-- start of Information supplied --

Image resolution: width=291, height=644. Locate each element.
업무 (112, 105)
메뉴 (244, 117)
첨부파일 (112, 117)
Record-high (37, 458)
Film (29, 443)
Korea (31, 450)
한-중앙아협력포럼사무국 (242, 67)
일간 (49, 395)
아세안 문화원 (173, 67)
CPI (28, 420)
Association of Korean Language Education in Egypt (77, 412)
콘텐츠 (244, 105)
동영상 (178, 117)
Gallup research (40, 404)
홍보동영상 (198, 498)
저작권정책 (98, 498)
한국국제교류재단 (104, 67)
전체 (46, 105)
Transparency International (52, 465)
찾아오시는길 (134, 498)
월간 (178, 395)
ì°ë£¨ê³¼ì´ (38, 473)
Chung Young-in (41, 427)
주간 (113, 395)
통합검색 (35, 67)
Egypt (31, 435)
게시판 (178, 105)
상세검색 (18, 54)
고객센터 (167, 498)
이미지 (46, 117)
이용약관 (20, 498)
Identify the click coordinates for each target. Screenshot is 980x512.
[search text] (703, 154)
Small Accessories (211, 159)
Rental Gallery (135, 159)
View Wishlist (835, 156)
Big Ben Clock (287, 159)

-- end of Information supplied --

**To do**
Render the lines from the one containing "Association of Korean" through the last line as a Markdown table with the columns No. and Line, numbering each row and leaving out any blank lines.

**Task response**
| No. | Line |
|---|---|
| 1 | Association of Korean Language Education in Egypt (77, 412) |
| 2 | 콘텐츠 (244, 105) |
| 3 | 동영상 (178, 117) |
| 4 | Gallup research (40, 404) |
| 5 | 홍보동영상 (198, 498) |
| 6 | 저작권정책 (98, 498) |
| 7 | 한국국제교류재단 (104, 67) |
| 8 | 전체 (46, 105) |
| 9 | Transparency International (52, 465) |
| 10 | 찾아오시는길 (134, 498) |
| 11 | 월간 (178, 395) |
| 12 | ì°ë£¨ê³¼ì´ (38, 473) |
| 13 | Chung Young-in (41, 427) |
| 14 | 주간 (113, 395) |
| 15 | 통합검색 (35, 67) |
| 16 | Egypt (31, 435) |
| 17 | 게시판 (178, 105) |
| 18 | 상세검색 (18, 54) |
| 19 | 고객센터 (167, 498) |
| 20 | 이미지 (46, 117) |
| 21 | 이용약관 (20, 498) |
| 22 | Identify the click coordinates for each target. Screenshot is 980x512. |
| 23 | [search text] (703, 154) |
| 24 | Small Accessories (211, 159) |
| 25 | Rental Gallery (135, 159) |
| 26 | View Wishlist (835, 156) |
| 27 | Big Ben Clock (287, 159) |